## Required action
Restate word for word the entries below, starting with the line with "Where should I click to: Open the 3D" and continuing through the line with "You are a computer-use agent. Screen". Include both of those lines and no others.

== Input data

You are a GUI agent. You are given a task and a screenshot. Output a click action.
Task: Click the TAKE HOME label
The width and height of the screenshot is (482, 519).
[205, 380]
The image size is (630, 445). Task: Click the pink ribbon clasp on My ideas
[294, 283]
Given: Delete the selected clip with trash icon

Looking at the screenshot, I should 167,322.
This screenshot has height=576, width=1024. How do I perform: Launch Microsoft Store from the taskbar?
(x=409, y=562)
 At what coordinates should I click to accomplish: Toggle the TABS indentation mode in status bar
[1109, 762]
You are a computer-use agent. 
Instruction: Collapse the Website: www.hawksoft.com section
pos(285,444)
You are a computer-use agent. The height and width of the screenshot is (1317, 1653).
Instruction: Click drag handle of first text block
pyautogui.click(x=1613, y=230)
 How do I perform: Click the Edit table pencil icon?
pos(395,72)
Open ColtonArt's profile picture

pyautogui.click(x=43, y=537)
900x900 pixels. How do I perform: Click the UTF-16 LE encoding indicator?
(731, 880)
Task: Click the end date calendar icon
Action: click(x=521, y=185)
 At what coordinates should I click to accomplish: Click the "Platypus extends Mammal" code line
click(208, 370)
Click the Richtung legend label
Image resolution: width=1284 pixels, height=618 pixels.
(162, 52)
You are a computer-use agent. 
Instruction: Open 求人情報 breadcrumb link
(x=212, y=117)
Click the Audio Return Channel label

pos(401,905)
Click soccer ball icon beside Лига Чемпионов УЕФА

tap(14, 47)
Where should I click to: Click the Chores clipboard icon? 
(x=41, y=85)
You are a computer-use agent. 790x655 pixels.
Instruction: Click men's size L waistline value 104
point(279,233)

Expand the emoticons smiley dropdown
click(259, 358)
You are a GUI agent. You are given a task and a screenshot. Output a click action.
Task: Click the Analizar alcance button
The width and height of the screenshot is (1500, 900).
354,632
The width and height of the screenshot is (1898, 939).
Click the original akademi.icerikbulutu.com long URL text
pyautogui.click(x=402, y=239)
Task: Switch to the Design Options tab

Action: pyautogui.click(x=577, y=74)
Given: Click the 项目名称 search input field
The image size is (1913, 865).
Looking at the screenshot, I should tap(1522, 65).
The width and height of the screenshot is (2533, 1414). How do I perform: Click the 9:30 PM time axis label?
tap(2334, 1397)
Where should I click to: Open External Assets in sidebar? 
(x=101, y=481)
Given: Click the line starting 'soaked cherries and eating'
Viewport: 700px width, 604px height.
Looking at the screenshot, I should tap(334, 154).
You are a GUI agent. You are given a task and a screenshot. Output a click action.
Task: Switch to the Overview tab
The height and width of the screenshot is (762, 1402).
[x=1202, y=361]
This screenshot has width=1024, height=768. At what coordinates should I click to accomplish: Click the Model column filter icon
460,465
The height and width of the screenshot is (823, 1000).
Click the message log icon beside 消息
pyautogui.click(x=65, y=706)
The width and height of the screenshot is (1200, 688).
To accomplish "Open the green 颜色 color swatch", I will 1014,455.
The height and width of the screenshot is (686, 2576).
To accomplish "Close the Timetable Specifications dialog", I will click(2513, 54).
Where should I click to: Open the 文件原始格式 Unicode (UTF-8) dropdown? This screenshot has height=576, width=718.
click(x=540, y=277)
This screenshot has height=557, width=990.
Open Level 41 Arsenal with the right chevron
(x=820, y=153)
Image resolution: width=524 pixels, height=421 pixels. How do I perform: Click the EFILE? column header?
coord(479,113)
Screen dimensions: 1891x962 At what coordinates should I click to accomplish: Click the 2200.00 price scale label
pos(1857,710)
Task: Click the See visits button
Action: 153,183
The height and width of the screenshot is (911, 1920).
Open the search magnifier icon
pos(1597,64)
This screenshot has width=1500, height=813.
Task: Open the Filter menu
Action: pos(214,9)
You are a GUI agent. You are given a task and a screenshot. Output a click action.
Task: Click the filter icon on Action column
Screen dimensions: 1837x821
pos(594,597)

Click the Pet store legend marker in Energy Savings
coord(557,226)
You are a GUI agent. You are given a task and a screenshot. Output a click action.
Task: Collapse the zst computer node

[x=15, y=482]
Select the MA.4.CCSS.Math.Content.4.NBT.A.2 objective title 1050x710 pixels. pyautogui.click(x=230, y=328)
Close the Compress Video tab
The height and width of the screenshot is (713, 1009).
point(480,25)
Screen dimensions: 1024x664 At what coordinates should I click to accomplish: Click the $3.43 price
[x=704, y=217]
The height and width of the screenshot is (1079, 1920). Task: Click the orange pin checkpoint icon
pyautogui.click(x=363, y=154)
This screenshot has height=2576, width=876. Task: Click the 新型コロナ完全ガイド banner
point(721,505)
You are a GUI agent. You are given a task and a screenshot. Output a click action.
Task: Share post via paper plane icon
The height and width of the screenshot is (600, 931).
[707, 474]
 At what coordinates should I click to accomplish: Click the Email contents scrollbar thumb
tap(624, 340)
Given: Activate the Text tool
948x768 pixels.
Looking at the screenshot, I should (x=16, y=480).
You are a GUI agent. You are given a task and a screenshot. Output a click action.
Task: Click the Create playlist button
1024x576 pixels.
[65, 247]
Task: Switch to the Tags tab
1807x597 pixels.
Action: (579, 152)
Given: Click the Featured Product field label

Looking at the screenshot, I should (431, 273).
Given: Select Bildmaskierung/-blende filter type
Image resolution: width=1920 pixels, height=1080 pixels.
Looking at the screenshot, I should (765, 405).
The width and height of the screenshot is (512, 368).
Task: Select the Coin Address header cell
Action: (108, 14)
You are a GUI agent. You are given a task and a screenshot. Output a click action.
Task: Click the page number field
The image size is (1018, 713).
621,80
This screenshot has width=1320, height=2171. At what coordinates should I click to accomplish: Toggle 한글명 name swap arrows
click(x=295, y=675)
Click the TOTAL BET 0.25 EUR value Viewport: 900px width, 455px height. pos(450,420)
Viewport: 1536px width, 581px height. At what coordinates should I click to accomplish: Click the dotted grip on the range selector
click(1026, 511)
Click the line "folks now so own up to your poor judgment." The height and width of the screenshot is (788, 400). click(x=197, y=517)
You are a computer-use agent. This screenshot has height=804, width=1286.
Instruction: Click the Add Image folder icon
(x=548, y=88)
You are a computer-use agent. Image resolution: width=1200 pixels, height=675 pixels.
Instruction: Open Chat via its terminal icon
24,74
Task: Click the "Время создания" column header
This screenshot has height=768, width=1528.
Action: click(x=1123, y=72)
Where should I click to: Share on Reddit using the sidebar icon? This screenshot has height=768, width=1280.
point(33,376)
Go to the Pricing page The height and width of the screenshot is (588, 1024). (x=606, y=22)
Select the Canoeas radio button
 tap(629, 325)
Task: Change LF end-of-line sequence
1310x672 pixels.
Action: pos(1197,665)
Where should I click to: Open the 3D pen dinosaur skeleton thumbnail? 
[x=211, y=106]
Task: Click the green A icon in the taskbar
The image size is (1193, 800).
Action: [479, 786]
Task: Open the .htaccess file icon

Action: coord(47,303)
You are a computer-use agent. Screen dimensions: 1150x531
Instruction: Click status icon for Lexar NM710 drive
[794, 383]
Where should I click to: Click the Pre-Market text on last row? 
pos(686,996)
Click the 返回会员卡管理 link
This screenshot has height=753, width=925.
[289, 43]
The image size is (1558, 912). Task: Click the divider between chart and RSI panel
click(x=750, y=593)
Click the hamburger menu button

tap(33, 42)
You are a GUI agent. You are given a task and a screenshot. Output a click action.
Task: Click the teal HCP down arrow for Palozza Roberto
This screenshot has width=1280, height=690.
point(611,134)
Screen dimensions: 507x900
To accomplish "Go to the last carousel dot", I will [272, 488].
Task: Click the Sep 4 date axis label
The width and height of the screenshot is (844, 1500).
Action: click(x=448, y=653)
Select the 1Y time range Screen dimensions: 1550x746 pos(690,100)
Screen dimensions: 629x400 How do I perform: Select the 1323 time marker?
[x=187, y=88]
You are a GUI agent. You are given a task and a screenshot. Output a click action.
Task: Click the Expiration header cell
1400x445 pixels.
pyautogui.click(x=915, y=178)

====

## Answer to this problem
Where should I click to: Open the 3D pen dinosaur skeleton thumbnail? 
[x=211, y=106]
Task: Click the green A icon in the taskbar
The image size is (1193, 800).
Action: [479, 786]
Task: Open the .htaccess file icon

Action: coord(47,303)
You are a computer-use agent. Screen dimensions: 1150x531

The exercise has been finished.